**PROBLEM**
Set down the lines of the material below verbatim, starting at its first line and ending with the line that contains "coord(249,666)", including both. Leave the pictures out of your answer.

START GIVEN DATA

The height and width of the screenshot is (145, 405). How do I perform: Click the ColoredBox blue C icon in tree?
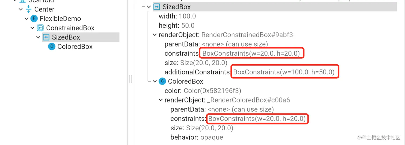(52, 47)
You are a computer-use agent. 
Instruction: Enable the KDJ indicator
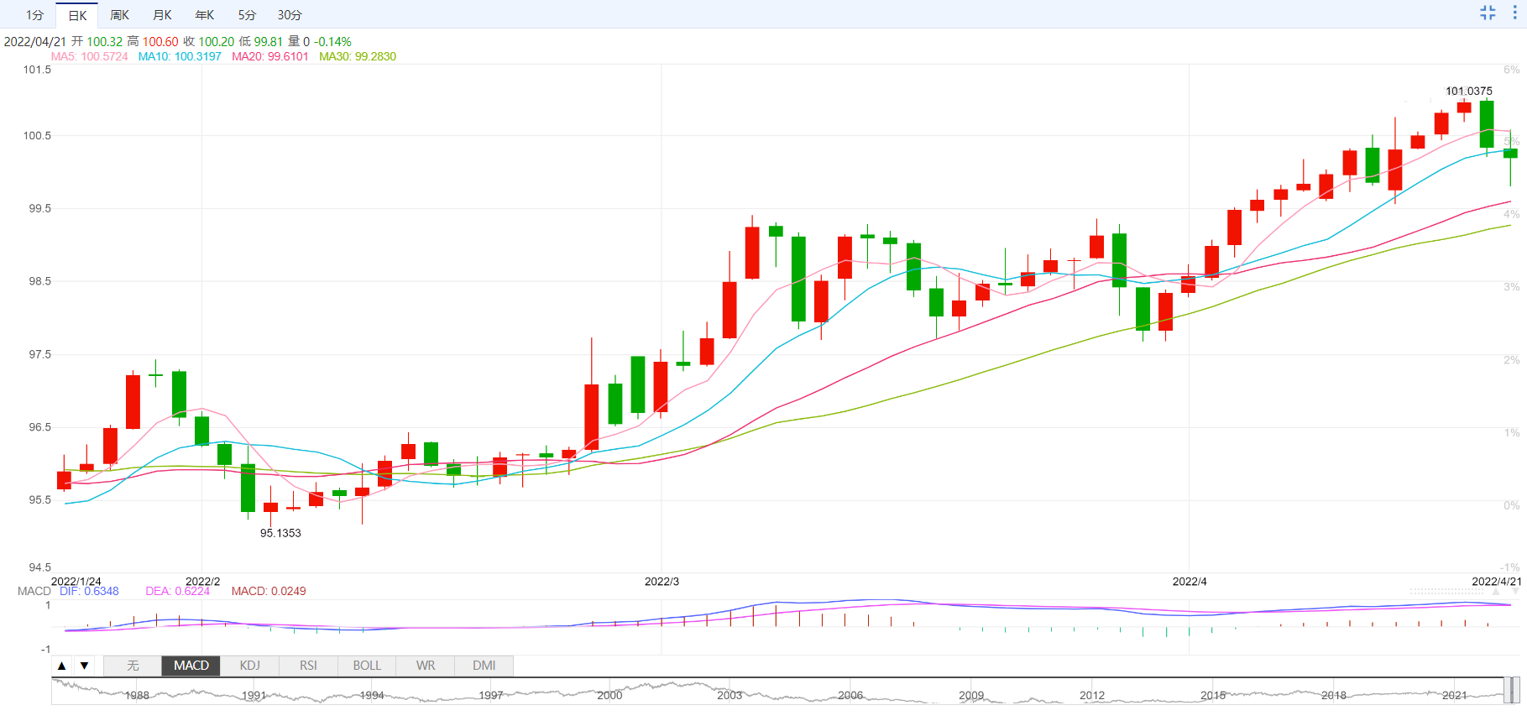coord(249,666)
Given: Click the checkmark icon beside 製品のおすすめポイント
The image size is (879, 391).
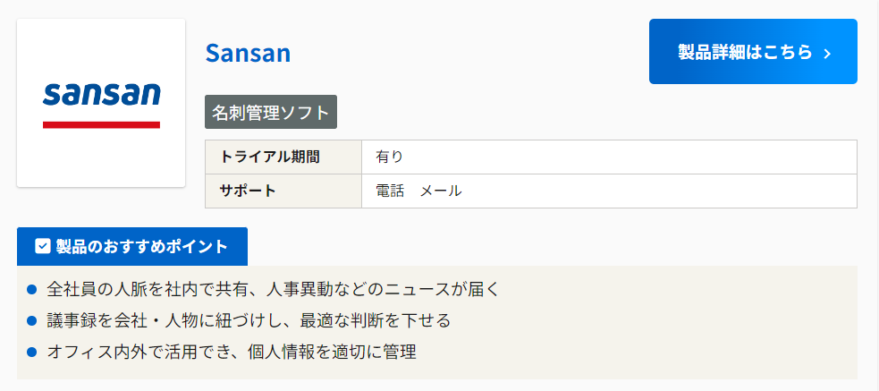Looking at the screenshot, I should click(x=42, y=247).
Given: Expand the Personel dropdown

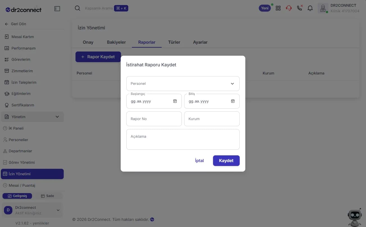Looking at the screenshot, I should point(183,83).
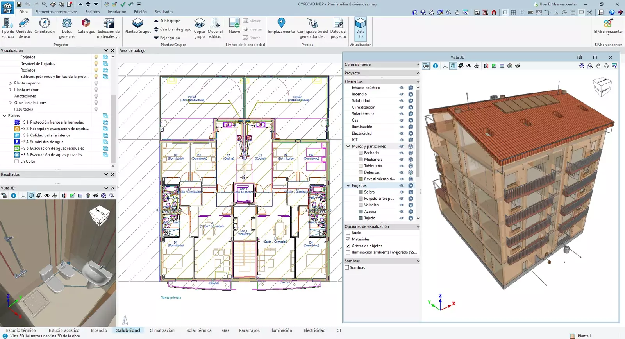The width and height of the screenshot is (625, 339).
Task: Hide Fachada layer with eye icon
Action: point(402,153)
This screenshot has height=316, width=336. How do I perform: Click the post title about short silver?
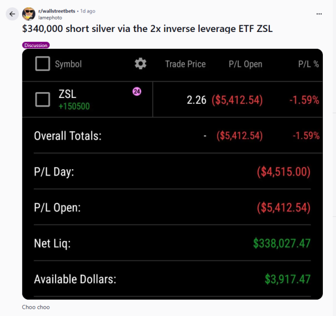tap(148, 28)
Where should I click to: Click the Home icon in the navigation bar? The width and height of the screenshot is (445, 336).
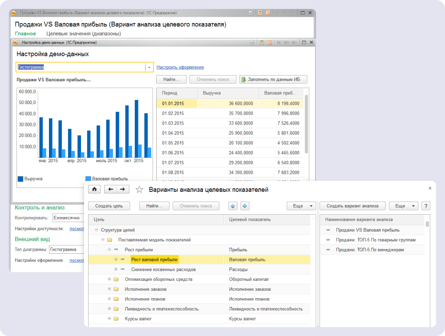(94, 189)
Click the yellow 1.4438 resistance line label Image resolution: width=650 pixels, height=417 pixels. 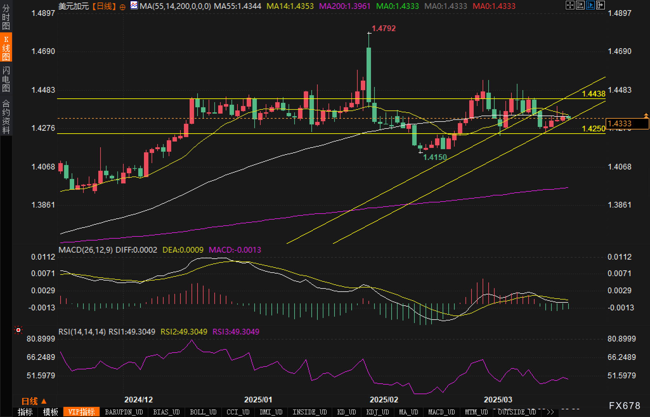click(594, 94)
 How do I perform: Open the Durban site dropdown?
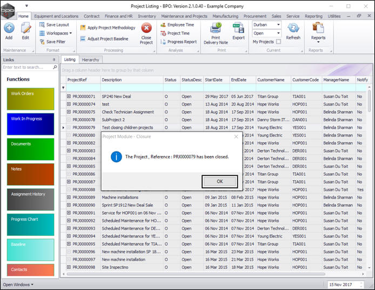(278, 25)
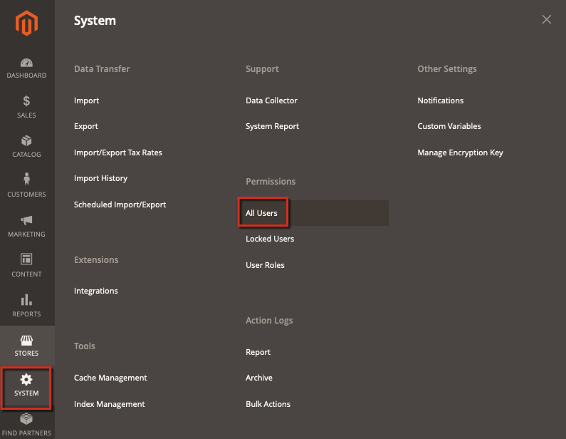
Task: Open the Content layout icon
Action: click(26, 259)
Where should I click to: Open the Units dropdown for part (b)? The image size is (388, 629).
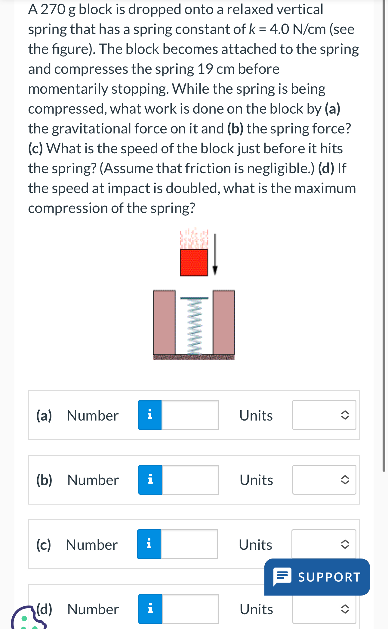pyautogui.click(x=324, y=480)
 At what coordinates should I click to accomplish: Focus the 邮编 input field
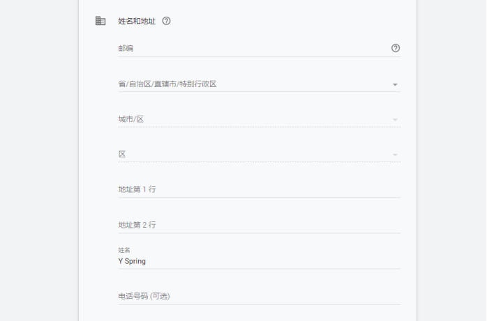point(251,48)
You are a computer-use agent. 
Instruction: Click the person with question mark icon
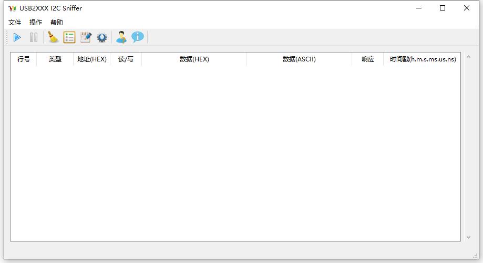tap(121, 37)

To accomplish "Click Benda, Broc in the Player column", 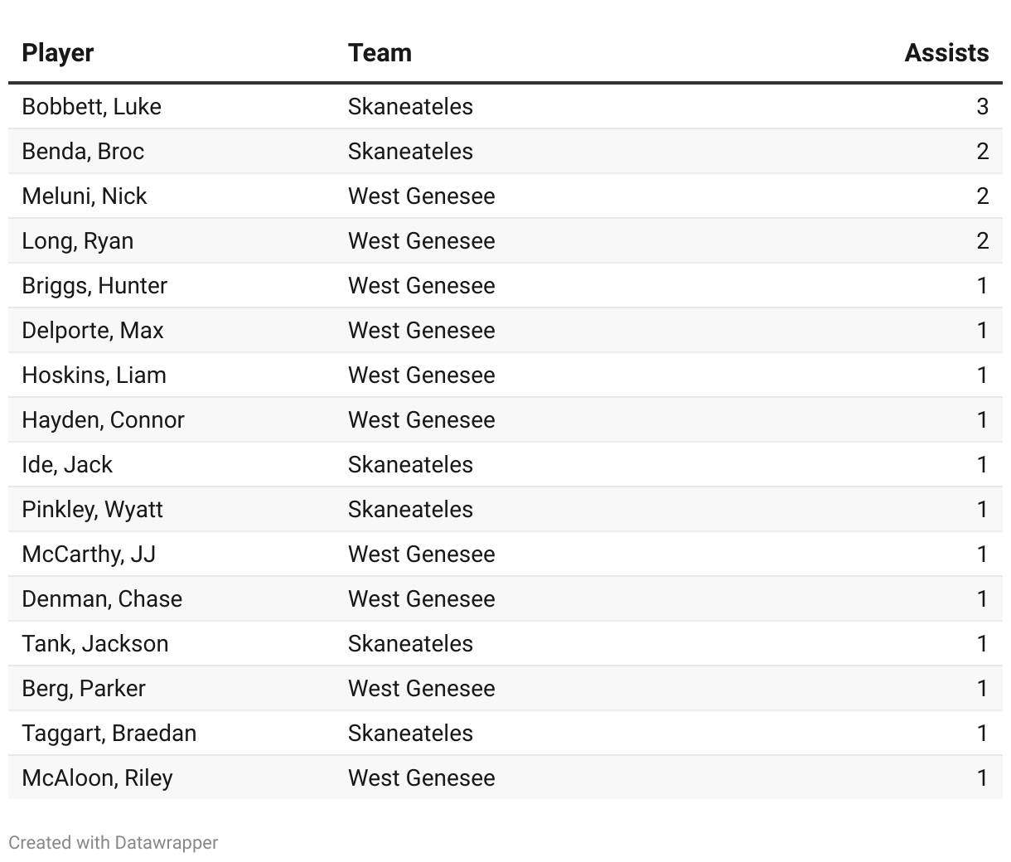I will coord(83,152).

END GIVEN DATA

**RESULT FOR THIS TASK**
The height and width of the screenshot is (145, 405). How do I perform: Click the ColoredBox blue C icon in tree?
(52, 47)
You are a computer-use agent. 
Instruction: Enable the KDJ indicator
coord(249,666)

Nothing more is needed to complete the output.